[Information shown]

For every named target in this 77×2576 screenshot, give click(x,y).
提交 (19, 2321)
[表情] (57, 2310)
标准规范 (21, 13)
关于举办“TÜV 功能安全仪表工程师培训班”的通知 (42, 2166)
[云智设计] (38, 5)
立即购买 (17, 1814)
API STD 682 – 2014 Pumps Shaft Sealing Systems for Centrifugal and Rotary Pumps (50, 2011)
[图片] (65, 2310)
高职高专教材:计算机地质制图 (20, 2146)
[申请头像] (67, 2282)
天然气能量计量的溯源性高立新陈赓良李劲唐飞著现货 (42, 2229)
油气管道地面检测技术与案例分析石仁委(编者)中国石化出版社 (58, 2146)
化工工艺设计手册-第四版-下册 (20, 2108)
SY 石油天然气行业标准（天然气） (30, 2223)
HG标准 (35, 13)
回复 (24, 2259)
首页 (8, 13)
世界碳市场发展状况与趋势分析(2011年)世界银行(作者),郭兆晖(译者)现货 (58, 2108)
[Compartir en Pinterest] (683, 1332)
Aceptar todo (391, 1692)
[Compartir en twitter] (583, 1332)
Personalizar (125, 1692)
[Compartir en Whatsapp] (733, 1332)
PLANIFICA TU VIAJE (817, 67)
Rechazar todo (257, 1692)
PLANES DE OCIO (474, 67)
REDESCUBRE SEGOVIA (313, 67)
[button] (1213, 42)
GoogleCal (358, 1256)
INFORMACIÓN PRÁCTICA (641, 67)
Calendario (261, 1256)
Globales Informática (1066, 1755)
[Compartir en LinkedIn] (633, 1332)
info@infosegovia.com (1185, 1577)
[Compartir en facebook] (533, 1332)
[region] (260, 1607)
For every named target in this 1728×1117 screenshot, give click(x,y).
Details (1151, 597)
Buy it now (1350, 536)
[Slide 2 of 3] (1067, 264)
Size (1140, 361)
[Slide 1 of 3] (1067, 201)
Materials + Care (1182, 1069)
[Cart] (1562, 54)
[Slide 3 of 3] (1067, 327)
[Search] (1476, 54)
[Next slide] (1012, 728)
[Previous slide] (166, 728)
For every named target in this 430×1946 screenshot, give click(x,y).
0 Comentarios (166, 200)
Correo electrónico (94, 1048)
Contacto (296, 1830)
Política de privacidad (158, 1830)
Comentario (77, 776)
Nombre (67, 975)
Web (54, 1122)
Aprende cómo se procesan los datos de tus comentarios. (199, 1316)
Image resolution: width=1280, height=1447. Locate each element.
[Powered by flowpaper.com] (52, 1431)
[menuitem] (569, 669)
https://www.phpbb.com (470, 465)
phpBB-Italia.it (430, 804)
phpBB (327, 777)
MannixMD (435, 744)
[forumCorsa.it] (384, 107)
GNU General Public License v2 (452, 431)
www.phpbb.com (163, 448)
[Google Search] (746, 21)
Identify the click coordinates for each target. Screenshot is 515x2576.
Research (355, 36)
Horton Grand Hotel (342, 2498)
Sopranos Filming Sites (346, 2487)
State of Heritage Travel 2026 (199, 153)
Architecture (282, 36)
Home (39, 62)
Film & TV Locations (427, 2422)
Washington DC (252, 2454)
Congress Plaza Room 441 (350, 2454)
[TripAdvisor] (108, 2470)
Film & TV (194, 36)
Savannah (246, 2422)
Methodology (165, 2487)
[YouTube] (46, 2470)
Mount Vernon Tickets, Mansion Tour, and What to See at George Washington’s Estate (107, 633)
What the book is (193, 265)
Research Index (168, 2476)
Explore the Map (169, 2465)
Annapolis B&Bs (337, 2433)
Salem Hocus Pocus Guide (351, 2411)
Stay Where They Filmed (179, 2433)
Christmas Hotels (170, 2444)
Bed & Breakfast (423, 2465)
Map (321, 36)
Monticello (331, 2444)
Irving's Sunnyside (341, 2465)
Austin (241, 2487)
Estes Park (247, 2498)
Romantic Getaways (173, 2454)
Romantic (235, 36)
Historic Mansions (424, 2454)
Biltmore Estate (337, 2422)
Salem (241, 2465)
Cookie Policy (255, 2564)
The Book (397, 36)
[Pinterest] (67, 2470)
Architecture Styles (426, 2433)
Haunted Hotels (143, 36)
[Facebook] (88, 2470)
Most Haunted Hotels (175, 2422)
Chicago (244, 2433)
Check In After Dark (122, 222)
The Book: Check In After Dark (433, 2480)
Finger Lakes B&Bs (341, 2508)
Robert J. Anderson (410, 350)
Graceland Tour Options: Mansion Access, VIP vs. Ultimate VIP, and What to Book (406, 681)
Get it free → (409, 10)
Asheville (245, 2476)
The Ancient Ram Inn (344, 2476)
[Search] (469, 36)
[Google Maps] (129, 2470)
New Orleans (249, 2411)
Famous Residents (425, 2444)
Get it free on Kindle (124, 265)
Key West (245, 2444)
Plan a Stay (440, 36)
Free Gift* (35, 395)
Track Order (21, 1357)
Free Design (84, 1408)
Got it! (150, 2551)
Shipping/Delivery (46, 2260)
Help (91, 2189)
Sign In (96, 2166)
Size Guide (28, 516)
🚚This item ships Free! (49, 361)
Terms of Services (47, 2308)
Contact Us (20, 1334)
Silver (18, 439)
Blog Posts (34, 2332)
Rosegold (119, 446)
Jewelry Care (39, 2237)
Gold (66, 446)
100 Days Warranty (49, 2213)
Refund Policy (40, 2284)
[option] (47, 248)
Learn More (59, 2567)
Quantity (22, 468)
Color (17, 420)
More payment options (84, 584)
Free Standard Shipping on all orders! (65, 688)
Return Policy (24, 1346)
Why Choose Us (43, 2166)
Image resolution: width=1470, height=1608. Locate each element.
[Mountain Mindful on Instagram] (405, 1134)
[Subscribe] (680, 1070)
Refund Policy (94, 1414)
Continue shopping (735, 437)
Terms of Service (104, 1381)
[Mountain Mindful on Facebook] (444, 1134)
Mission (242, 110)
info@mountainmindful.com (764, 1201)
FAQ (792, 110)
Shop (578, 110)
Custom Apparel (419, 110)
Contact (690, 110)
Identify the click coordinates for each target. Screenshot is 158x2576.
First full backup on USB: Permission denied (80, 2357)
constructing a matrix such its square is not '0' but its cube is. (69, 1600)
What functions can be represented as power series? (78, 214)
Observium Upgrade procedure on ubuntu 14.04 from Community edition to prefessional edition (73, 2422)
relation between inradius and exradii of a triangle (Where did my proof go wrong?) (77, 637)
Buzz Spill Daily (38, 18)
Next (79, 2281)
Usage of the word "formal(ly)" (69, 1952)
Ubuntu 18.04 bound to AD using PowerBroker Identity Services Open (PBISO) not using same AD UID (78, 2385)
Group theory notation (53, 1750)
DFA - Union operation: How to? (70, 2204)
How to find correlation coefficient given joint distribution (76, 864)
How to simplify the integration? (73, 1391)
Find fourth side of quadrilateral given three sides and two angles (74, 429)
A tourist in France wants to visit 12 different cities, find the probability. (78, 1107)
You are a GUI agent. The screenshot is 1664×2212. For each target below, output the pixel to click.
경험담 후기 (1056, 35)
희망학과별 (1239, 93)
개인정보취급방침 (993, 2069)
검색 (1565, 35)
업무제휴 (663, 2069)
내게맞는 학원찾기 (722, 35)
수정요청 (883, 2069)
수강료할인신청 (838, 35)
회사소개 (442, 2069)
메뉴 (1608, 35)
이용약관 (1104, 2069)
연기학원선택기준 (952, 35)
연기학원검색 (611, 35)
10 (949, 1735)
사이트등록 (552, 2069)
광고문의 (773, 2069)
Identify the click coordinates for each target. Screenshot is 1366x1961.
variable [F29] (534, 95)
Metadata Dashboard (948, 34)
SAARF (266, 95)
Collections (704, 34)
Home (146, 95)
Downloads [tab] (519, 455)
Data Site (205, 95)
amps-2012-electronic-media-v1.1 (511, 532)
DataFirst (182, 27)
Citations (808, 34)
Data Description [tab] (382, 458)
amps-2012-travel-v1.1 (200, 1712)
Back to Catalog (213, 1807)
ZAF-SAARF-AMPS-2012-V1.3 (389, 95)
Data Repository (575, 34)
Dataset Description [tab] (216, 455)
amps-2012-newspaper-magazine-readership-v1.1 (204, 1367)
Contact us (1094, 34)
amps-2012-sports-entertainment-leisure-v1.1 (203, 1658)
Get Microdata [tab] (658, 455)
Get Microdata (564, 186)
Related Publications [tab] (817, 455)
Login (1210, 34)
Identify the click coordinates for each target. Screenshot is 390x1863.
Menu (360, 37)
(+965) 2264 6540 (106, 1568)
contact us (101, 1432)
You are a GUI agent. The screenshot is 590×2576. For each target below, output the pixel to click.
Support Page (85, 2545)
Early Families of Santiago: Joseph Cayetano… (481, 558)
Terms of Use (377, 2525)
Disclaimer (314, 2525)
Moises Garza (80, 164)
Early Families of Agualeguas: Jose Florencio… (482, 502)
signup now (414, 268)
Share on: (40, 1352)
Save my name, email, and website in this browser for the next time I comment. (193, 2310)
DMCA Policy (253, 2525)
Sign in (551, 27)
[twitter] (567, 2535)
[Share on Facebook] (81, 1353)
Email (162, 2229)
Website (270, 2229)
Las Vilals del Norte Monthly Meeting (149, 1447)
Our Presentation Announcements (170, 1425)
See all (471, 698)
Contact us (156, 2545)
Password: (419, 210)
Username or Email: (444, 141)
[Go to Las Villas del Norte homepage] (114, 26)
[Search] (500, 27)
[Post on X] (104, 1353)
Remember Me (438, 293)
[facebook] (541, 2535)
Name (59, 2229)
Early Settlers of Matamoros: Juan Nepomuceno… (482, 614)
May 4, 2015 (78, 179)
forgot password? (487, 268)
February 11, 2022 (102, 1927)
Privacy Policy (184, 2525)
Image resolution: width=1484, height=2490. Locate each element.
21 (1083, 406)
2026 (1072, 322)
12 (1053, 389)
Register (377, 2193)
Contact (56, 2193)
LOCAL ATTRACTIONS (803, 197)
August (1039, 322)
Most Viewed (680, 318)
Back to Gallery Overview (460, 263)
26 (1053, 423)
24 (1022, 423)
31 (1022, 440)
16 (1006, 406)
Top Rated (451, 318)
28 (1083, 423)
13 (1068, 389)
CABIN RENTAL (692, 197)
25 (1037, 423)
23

[/Information shown]

* _Work required_: Your task is to show every line of the listing above containing "Norte".

* _Exercise result_:
Las Vilals del Norte Monthly Meeting (149, 1447)
[Go to Las Villas del Norte homepage] (114, 26)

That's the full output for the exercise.